Activation of NKT Cells Protects Mice from Tuberculosis

Abstract

ABSTRACT The T-cell immune response to Mycobacterium tuberculosis is critical in preventing clinical disease. While it is generally accepted that both major histocompatibility complex class I (MHC-I)-restricted CD8 + and MHC-II-restricted CD4 + T cells are important for the immune response to M. tuberculosis , the role of non-MHC-restricted T cells is still not clearly delineated. We have previously reported that CD1d −/− mice do not differ from CD1d +/+ mice in their survival following infection with M. tuberculosis . We now show that, although CD1d-restricted NKT cells are not required for optimum immunity to M. tuberculosis , specific activation of NKT cells by the CD1d ligand α-galactosylceramide protects susceptible mice from tuberculosis.

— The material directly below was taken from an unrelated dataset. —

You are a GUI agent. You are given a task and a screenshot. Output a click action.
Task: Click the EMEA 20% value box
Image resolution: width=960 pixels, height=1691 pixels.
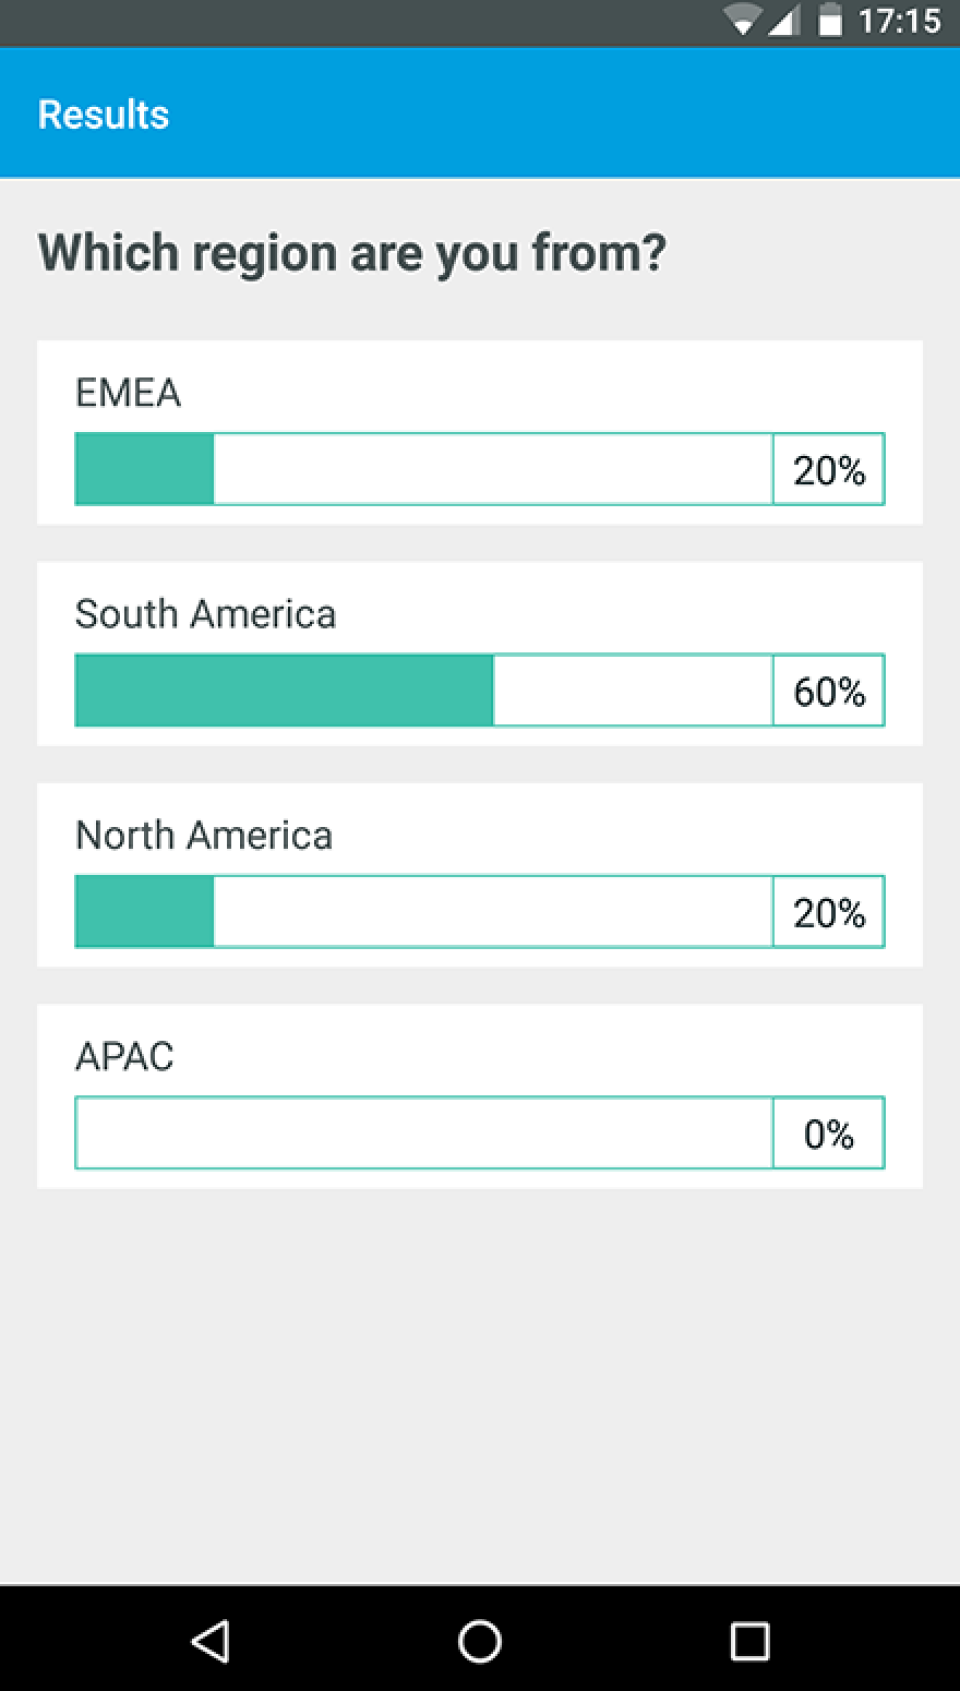click(829, 470)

Treatment with α-galactosylceramide reduced the bacterial burden in the lungs, diminished tissue injury, and prolonged survival of mice following inoculation with virulent M. tuberculosis . The capacity of activated NKT cells to stimulate innate immunity and modulate the adaptive immune response to promote a potent antimicrobial immune response suggests that α-galactosylceramide administration could have a role in new strategies for the therapy of infectious diseases.